A diferencia del no alineamiento de antaño, que junto con su agenda propositiva en materia de descolonización tenía también un elemento defensivo que buscaba mantenerse al margen de los conflictos de las superpotencias, este no alineamiento tendrá una actitud proactiva y será efectivamente no-alineado. Buscará oportunidades de expandir y no de limitar los lazos de nuestros países con ese vasto mundo no-occidental que surge ante nuestros ojos, y que le dará la impronta al nuevo siglo.
Un aspecto clave se refiere a la gobernanza económica global, elemento decisivo para mejorar la inserción internacional de la región, en la raíz de su estancamiento. El no alineamiento activo debe definir las dimensiones de la globalización que son bienes públicos globales y deben ser materia de disciplinas internacionales. La protección de las patentes no tiene que ver con bienes públicos globales, sino con asegurar las royalties de las compañías. Seleccionar las inversiones extranjeras que sean conducentes al desarrollo no es materia de bienes públicos globales, sino de modelos de desarrollo nacionales. Tampoco lo es crear instancias de arbitraje en que las empresas pueden demandar a los Estados —y conseguir cuantiosas indemnizaciones— por la introducción de políticas que afecten sus ganancias, aunque las políticas sean de evidente interés nacional. Es necesario movilizarse para excluir ésas y otras áreas de políticas públicas de la gobernanza global. Ellas caen dentro del legítimo derecho de autodeterminación de las sociedades nacionales.
Una política de este tipo implicaría como mínimo, lo siguiente:
Un fortalecimiento de los organismos regionales, permitiendo una voz común frente a desafíos conjuntos.

::::

- _Tarea_:
Contesta estas preguntas sobre el texto acerca del no alineamiento activo:
(a) ¿Con qué mundo busca este no alineamiento expandir los lazos de nuestros países?
(b) ¿Con qué tiene que ver la protección de las patentes?
(c) ¿Qué permitiría el fortalecimiento de los organismos regionales?
Responde solo con la información del texto de lectura.

Entradas almacenadas
::::

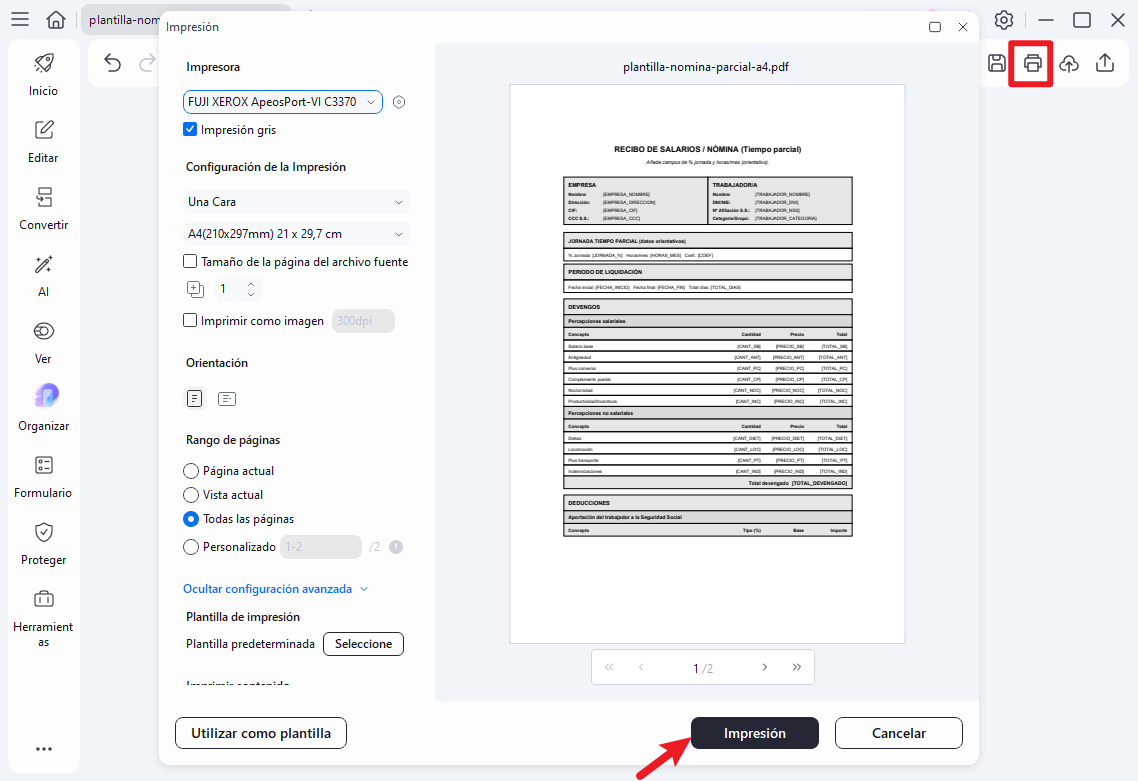Image resolution: width=1138 pixels, height=781 pixels.
Task: Select the Página actual radio button
Action: 189,470
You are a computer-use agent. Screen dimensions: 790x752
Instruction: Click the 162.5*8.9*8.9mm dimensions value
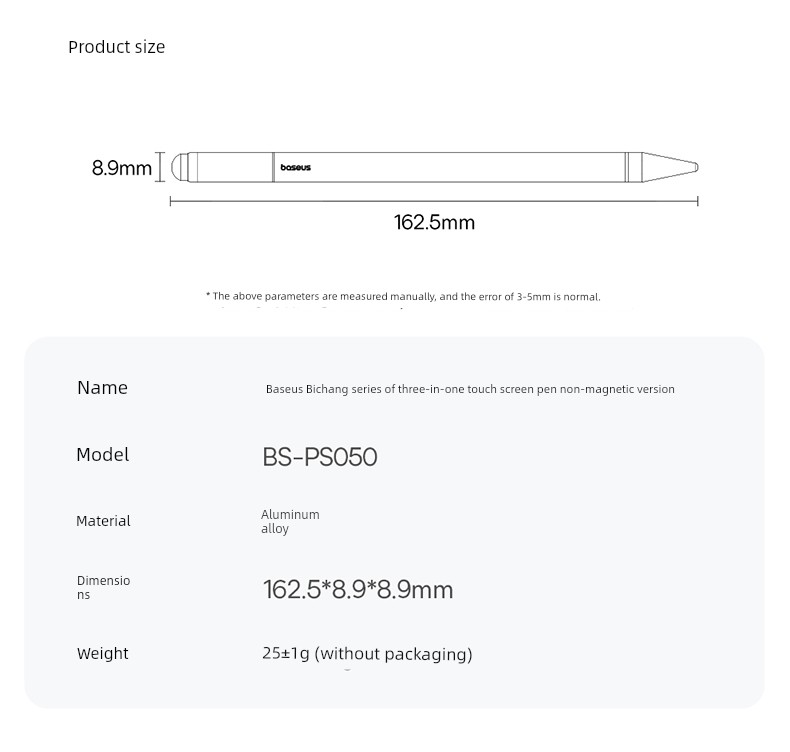tap(358, 589)
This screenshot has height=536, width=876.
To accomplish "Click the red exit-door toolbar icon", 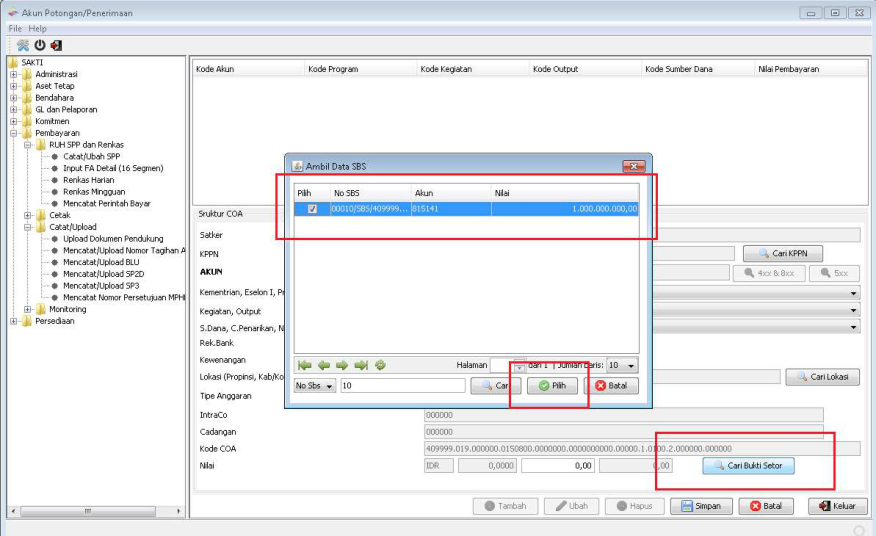I will tap(56, 45).
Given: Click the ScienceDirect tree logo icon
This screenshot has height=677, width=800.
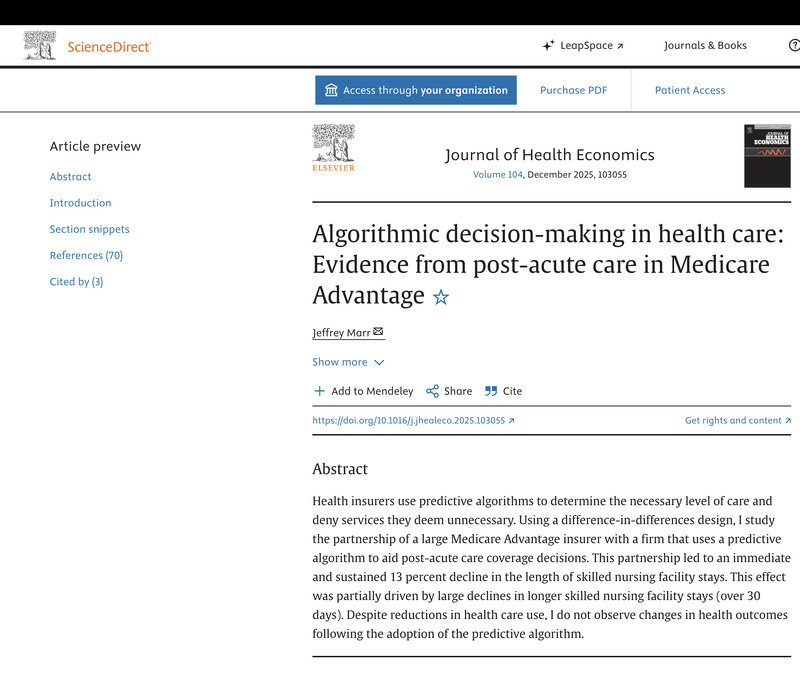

::::

- _Respuesta_:
(a) Con ese vasto mundo no-occidental que surge ante nuestros ojos.
(b) Con asegurar las royalties de las compañías.
(c) Una voz común frente a desafíos conjuntos.